My father is an extremely high-maintenance man when it comes to food. In moments of exasperation, my mother has this to say: why is he so fussy? He can’t even even boil an egg or boil water!
We have electric kettles nowadays so the skills required to heat water over a coal fire or gas ring are largely not required. Boiling an egg is another matter, especially for those who want their eggs cooked to a certain firmness (or not). Ideally, Scotch Eggs should have firm whites and runny yolks.
Mr Gochugaru and I do not venture to Fulham much. One such instance was when we went with Travel Couple to eat Venison Scotch Eggs at the Harwood Arms. Their recipe is here and my home version, made with just pork sausagemeat, is below.
How to boil an egg? To achieve consistency I now steam the eggs in my Thermomix. For six large eggs straight out of the fridge, I have worked out this should be 11½ minutes at Varoma/ speed 1 (the attempt below was at 12 minutes). Conventionally, here is a guide on how to make the perfect boiled egg from our friends at Serious Eats.
Although I love eating Scotch Eggs, this is the first time I have made them at home. The process is the same as for making tonkatsu. It is a bit fiddly but not difficult, and biting into a hot and crispy egg makes it worth the effort.
For the Scotch Eggs:
6 large eggs
600 g sausage meat
60 g plain flour
1 extra egg, beaten
60 – 80 g panko breadcrumbs
250 g sunflower oil
Pinch of Maldon sea salt
You will also need one small pot for deep-frying, 14 cm in diameter
How to Make:
Boil the eggs to the level of firmness you prefer, but the egg white has to be firm even if the yolk remains slightly runny.
As soon as the eggs are cooked, drain and immediately place in cold water.
When the eggs are cool enough to handle, carefully peel and set aside.
(How to peel an egg? I usually crack the shell and then slide a teaspoon in between the egg and the shell which protects the egg white from tearing. I learnt this trick a very long time ago and here is a video showing you how to do it).
Place the flour, beaten egg and panko breadcrumbs in three separate bowls.
Start heating the oil in the pot over a medium heat. The ideal cooking temperature is 180°C.
Divide the sausagemeat into six portions. For each egg you need 100 g of sausagemeat. Flatten each sausagemeat portion into a circle.
Roll an egg in flour and place in the middle of a sausagemeat circle. Wrap the sausagemeat around the egg and mould it into a ball. Continue until you have six balls.
The meat and egg balls need to be dredged in flour, followed by the egg and finally the breadcrumbs.
Deep fry the egg one at a time until really brown and crisp.

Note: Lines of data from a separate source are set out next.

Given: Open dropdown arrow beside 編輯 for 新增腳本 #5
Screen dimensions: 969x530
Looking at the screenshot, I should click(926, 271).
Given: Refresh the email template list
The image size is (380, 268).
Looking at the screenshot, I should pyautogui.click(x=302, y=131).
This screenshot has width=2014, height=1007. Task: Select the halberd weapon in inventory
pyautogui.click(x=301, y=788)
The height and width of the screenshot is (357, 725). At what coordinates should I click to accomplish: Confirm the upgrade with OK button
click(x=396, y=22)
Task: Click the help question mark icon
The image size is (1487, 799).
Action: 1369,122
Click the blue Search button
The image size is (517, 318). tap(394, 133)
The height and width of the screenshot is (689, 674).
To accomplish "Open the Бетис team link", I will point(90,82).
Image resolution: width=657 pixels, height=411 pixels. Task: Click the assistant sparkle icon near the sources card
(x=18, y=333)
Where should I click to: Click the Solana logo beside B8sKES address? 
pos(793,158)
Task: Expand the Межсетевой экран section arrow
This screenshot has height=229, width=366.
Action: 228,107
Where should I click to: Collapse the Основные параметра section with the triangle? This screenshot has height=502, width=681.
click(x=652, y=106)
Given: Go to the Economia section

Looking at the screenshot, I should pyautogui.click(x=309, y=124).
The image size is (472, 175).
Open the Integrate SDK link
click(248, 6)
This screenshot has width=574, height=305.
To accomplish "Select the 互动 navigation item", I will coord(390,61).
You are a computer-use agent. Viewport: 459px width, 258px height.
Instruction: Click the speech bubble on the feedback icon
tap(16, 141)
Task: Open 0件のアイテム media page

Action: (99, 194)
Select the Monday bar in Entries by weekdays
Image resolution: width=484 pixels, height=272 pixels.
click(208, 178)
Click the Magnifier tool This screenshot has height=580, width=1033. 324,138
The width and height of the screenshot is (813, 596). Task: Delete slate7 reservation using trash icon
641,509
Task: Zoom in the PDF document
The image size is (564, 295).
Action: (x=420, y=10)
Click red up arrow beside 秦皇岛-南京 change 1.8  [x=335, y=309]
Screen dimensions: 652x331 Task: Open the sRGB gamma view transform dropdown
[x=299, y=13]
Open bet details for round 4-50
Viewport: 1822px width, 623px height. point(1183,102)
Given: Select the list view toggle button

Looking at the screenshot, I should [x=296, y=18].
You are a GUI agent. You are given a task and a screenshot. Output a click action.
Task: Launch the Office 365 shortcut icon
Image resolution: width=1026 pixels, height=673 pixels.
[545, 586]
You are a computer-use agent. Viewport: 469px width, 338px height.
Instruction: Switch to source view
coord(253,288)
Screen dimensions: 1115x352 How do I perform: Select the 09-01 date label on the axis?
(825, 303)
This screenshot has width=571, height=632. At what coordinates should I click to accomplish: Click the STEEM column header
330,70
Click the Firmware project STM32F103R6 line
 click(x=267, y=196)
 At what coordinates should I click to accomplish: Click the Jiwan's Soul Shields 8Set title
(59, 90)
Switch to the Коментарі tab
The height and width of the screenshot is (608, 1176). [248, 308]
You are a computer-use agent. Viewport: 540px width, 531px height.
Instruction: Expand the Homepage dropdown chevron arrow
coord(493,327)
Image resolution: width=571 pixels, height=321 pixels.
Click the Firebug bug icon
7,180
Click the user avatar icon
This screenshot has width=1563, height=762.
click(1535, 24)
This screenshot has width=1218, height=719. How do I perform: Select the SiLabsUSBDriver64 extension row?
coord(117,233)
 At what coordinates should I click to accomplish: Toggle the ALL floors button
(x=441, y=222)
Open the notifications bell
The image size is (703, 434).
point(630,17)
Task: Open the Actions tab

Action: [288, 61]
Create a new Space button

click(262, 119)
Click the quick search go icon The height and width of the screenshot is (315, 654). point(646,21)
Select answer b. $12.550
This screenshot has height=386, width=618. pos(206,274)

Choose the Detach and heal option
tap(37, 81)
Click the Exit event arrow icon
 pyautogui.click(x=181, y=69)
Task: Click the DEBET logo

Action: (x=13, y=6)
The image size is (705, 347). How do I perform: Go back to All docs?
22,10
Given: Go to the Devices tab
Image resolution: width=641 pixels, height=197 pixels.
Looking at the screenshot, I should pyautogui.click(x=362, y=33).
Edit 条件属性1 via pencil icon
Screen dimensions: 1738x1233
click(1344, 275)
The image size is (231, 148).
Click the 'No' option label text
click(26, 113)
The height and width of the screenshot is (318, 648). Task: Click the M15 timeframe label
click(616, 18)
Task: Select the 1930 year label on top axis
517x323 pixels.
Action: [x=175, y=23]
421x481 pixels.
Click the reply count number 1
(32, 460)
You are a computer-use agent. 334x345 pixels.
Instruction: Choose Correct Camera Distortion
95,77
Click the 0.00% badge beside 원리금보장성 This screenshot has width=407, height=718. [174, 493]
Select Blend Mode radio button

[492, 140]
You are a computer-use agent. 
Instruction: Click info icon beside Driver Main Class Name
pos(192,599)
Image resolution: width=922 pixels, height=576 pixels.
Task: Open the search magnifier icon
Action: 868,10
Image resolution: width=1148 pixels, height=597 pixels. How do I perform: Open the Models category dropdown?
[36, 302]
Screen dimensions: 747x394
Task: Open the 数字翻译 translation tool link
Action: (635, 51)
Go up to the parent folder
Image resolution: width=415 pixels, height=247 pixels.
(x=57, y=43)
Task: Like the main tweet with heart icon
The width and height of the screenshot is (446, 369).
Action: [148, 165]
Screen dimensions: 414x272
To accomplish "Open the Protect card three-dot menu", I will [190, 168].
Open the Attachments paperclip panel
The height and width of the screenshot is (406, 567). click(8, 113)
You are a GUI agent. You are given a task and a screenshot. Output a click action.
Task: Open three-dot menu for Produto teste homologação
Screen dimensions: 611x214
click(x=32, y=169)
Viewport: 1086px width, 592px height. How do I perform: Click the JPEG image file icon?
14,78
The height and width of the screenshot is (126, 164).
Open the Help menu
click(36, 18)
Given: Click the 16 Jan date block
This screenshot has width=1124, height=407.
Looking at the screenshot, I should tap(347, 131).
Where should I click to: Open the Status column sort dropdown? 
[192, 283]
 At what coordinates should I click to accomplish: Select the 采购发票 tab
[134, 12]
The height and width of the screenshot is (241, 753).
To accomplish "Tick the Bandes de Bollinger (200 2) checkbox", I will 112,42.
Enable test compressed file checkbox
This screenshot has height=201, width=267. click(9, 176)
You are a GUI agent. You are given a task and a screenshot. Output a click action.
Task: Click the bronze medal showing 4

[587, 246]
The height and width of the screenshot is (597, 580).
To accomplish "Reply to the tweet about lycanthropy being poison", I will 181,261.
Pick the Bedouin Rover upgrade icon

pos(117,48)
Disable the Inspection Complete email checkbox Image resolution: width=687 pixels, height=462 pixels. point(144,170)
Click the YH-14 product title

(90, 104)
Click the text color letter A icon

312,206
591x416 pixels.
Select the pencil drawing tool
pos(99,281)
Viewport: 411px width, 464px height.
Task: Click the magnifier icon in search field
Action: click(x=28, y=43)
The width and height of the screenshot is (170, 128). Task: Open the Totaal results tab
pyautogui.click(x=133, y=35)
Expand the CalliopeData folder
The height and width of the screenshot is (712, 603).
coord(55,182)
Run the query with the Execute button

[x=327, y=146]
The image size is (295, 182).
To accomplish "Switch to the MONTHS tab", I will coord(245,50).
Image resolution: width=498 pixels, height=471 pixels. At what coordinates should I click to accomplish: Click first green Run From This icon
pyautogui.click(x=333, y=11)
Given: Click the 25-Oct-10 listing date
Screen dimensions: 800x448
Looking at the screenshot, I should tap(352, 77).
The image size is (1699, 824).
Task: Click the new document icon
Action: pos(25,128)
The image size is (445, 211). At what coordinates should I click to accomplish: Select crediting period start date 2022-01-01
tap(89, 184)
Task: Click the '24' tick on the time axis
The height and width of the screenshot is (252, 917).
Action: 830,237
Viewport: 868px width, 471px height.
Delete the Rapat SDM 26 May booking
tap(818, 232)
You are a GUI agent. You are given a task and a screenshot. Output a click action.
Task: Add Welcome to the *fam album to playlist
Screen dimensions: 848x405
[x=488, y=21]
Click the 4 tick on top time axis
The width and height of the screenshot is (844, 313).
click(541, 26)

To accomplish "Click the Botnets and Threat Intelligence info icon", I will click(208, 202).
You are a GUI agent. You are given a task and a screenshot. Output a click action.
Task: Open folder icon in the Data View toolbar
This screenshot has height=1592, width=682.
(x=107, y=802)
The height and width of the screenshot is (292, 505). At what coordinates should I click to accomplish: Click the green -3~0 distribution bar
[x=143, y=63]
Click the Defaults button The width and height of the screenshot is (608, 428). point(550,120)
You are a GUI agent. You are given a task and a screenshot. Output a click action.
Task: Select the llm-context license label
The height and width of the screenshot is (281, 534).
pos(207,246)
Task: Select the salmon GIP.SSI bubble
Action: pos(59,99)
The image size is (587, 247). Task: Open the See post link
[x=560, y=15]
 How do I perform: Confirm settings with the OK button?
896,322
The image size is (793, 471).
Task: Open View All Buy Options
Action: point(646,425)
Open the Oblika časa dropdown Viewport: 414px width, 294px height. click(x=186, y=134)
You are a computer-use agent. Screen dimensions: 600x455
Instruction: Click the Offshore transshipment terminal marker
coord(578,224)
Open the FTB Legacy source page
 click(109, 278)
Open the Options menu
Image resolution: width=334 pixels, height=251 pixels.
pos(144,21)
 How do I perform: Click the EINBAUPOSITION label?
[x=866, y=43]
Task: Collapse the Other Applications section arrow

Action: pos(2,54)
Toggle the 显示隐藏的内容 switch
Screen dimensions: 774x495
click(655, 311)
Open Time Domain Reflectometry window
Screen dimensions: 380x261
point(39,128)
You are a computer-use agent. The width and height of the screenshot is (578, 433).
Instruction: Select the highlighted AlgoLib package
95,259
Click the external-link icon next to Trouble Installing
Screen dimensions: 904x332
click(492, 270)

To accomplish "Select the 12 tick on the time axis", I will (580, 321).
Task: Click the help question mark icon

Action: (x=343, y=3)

Line a tray with kitchen paper and place the egg on this as it comes out of the oil.
Sprinkle a little crushed Maldon sea salt flakes on the eggs before serving.
Line up the cooked eggs, flour, beaten egg and panko breadcrumbs fore starting
A perfectly coated egg ready for deep-frying
The egg yolk should have been a bit more runny. What a great excuse to make another batch…
We are coming up to the weekend. This has been a week of baking sourdough bread. I tried the easy method by using Jim Lahey’s no-knead bread, which resembles the classic sourdough loaf, but even after four attempts I am not happy with the results. Junior 1’s real sourdough, which I thought was excellent, also drew self-criticism as he felt the crust was not dark enough.
Why are we so critical of our efforts? It must be a symptom of being holed-up indoors for such a long period of time. With no opportunity to critique the outside world we may be tempted to look inwards to see all the many imperfections lying about us. Also, we largely have no control over so many things: the weather is unseasonably and unreasonably cold, our economy is in free fall, the government looks like a school rugby team at half time (eat the cake! no, don’t touch any cake! we are winning! no, we are so getting thrashed in the next half! what is their coach saying? don’t even make eye contact with the other team!). Making sure our kitchen projects are perfect may be the only way to keep order in our tiny bubble.
Nothing wrong, as far as I can see, with these sourdough loaves
I am now heading back to the kitchen to do some cleaning. If not, we may well be eating dinner on the floor. There is a reason why professional tv chefs do all their cooking in a studio and not at home.